(Collected data entries)
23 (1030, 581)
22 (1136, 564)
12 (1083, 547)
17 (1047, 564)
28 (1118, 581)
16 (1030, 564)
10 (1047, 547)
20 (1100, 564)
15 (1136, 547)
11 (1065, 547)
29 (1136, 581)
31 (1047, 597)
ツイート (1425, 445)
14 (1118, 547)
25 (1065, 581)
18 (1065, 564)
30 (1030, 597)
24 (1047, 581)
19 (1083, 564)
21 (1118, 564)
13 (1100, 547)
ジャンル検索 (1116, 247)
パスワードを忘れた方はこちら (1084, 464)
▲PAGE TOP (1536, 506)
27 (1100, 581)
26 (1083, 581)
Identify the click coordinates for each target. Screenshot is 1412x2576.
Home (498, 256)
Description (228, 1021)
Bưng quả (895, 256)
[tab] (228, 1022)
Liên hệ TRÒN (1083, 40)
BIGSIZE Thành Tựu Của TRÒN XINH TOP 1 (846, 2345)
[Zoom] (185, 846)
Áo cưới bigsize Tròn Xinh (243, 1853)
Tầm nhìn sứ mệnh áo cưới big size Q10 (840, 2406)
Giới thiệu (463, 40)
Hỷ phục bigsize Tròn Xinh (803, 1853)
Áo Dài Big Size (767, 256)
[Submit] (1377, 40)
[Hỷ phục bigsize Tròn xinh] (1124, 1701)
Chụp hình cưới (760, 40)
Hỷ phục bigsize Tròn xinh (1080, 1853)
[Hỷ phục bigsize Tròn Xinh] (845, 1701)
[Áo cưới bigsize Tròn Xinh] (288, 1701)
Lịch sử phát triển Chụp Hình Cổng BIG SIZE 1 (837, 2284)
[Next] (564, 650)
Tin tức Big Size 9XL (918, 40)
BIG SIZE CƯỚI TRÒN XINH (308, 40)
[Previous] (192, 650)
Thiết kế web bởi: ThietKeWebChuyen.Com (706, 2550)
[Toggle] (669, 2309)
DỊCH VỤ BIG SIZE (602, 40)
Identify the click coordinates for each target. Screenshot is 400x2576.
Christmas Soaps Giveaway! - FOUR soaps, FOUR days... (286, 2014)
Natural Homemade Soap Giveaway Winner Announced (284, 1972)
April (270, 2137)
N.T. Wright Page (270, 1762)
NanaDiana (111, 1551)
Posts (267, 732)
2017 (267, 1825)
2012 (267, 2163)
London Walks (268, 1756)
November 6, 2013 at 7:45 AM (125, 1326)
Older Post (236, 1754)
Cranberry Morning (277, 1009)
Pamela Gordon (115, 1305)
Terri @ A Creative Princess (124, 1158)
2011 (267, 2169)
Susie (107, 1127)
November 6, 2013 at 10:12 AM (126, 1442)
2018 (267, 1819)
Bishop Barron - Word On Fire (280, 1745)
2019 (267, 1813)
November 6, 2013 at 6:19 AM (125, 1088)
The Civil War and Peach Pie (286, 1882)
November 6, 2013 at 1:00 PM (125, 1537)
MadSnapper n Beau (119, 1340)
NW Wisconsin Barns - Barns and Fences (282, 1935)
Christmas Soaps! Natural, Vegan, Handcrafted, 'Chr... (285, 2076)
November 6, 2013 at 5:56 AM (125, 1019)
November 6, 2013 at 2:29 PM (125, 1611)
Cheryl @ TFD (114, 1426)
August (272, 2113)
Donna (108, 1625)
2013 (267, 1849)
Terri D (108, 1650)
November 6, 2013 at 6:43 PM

TASK DIRECTIONS: Repeat every entry exactly, leaving nothing out.

TASK RESULT:
23 (1030, 581)
22 (1136, 564)
12 (1083, 547)
17 (1047, 564)
28 (1118, 581)
16 (1030, 564)
10 (1047, 547)
20 (1100, 564)
15 (1136, 547)
11 (1065, 547)
29 (1136, 581)
31 (1047, 597)
ツイート (1425, 445)
14 (1118, 547)
25 (1065, 581)
18 (1065, 564)
30 (1030, 597)
24 (1047, 581)
19 (1083, 564)
21 (1118, 564)
13 (1100, 547)
ジャンル検索 (1116, 247)
パスワードを忘れた方はこちら (1084, 464)
▲PAGE TOP (1536, 506)
27 (1100, 581)
26 (1083, 581)
Identify the click coordinates for each target. Screenshot is 1412x2576.
Home (498, 256)
Description (228, 1021)
Bưng quả (895, 256)
[tab] (228, 1022)
Liên hệ TRÒN (1083, 40)
BIGSIZE Thành Tựu Của TRÒN XINH TOP 1 (846, 2345)
[Zoom] (185, 846)
Áo cưới bigsize Tròn Xinh (243, 1853)
Tầm nhìn sứ mệnh áo cưới big size Q10 (840, 2406)
Giới thiệu (463, 40)
Hỷ phục bigsize Tròn Xinh (803, 1853)
Áo Dài Big Size (767, 256)
[Submit] (1377, 40)
[Hỷ phục bigsize Tròn xinh] (1124, 1701)
Chụp hình cưới (760, 40)
Hỷ phục bigsize Tròn xinh (1080, 1853)
[Hỷ phục bigsize Tròn Xinh] (845, 1701)
[Áo cưới bigsize Tròn Xinh] (288, 1701)
Lịch sử phát triển Chụp Hình Cổng BIG SIZE 1 (837, 2284)
[Next] (564, 650)
Tin tức Big Size 9XL (918, 40)
BIG SIZE CƯỚI TRÒN XINH (308, 40)
[Previous] (192, 650)
Thiết kế web bởi: ThietKeWebChuyen.Com (706, 2550)
[Toggle] (669, 2309)
DỊCH VỤ BIG SIZE (602, 40)
Identify the click coordinates for each target. Screenshot is 400x2576.
Christmas Soaps Giveaway! - FOUR soaps, FOUR days... (286, 2014)
Natural Homemade Soap Giveaway Winner Announced (284, 1972)
April (270, 2137)
N.T. Wright Page (270, 1762)
NanaDiana (111, 1551)
Posts (267, 732)
2017 (267, 1825)
2012 (267, 2163)
London Walks (268, 1756)
November 6, 2013 at 7:45 AM (125, 1326)
Older Post (236, 1754)
Cranberry Morning (277, 1009)
Pamela Gordon (115, 1305)
Terri @ A Creative Princess (124, 1158)
2011 (267, 2169)
Susie (107, 1127)
November 6, 2013 at 10:12 AM (126, 1442)
2018 (267, 1819)
Bishop Barron - Word On Fire (280, 1745)
2019 (267, 1813)
November 6, 2013 at 6:19 AM (125, 1088)
The Civil War and Peach Pie (286, 1882)
November 6, 2013 at 1:00 PM (125, 1537)
MadSnapper n Beau (119, 1340)
NW Wisconsin Barns - Barns and Fences (282, 1935)
Christmas Soaps! Natural, Vegan, Handcrafted, 'Chr... (285, 2076)
November 6, 2013 at 5:56 AM (125, 1019)
November 6, 2013 at 2:29 PM (125, 1611)
Cheryl @ TFD (114, 1426)
August (272, 2113)
Donna (108, 1625)
2013 (267, 1849)
Terri D (108, 1650)
November 6, 2013 at 6:43 PM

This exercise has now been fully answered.